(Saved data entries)
"""

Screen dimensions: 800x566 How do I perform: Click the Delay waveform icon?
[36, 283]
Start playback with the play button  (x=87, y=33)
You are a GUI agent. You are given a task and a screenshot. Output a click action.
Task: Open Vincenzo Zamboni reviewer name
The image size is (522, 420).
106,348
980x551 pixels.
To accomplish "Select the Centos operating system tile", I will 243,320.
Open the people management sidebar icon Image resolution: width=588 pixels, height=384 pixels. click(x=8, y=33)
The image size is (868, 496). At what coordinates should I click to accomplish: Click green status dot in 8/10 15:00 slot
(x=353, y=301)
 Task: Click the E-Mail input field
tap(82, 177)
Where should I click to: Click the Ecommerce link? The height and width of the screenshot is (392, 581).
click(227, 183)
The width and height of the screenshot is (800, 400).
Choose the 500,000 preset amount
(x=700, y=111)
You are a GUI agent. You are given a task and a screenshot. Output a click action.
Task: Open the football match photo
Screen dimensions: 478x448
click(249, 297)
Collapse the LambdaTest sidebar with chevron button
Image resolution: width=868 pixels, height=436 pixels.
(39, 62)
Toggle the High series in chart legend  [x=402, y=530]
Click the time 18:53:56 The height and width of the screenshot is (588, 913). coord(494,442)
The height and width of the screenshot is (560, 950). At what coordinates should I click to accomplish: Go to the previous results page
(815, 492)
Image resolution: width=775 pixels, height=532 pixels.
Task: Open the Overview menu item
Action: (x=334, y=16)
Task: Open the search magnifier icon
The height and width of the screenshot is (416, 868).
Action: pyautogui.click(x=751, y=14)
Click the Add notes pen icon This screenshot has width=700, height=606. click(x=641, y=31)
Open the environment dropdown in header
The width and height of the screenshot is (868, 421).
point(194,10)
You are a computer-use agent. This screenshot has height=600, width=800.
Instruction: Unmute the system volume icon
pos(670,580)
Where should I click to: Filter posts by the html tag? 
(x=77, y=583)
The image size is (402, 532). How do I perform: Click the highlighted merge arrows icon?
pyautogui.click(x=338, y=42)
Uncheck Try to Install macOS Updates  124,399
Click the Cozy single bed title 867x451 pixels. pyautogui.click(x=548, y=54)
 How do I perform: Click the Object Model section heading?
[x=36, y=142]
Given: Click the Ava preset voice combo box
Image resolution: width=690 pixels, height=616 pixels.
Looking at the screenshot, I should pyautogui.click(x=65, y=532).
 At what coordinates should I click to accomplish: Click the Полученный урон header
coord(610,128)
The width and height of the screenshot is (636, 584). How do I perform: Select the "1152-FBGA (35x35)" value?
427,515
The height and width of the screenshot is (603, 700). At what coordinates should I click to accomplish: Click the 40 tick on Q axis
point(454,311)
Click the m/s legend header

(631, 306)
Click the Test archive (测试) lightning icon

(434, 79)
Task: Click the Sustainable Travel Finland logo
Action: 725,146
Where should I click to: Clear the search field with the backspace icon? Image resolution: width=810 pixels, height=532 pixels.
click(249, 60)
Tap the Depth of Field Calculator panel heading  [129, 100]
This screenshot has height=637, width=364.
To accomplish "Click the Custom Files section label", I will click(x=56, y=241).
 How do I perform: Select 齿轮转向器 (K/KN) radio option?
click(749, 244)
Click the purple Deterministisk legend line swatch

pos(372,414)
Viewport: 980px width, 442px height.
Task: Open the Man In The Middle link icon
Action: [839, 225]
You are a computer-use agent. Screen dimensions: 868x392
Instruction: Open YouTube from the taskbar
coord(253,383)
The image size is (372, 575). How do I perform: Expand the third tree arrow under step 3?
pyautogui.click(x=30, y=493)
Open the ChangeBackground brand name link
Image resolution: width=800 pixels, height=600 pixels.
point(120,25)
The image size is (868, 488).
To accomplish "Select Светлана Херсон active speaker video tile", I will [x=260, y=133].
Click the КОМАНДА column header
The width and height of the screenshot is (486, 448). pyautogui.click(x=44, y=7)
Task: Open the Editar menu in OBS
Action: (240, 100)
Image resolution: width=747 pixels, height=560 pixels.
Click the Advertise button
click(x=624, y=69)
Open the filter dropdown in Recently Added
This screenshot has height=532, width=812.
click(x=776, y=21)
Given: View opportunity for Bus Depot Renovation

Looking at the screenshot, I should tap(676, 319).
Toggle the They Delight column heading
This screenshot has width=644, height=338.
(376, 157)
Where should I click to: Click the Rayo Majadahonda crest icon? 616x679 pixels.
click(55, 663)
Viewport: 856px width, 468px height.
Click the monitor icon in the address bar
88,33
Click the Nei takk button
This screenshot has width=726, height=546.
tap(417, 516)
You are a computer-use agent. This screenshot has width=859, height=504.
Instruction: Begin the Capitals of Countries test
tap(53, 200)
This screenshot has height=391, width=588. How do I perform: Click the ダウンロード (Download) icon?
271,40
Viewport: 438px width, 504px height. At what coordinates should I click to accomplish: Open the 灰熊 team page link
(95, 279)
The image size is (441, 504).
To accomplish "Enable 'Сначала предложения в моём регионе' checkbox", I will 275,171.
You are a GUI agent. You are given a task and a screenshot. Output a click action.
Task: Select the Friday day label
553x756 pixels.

"""

What is needed:
Give back, word for word, the lines from the one with "This screenshot has height=391, width=588." through the last line of the entries, both included, and no other line.

Written solution:
This screenshot has height=391, width=588. How do I perform: Click the ダウンロード (Download) icon?
271,40
Viewport: 438px width, 504px height. At what coordinates should I click to accomplish: Open the 灰熊 team page link
(95, 279)
The image size is (441, 504).
To accomplish "Enable 'Сначала предложения в моём регионе' checkbox", I will 275,171.
You are a GUI agent. You are given a task and a screenshot. Output a click action.
Task: Select the Friday day label
553x756 pixels.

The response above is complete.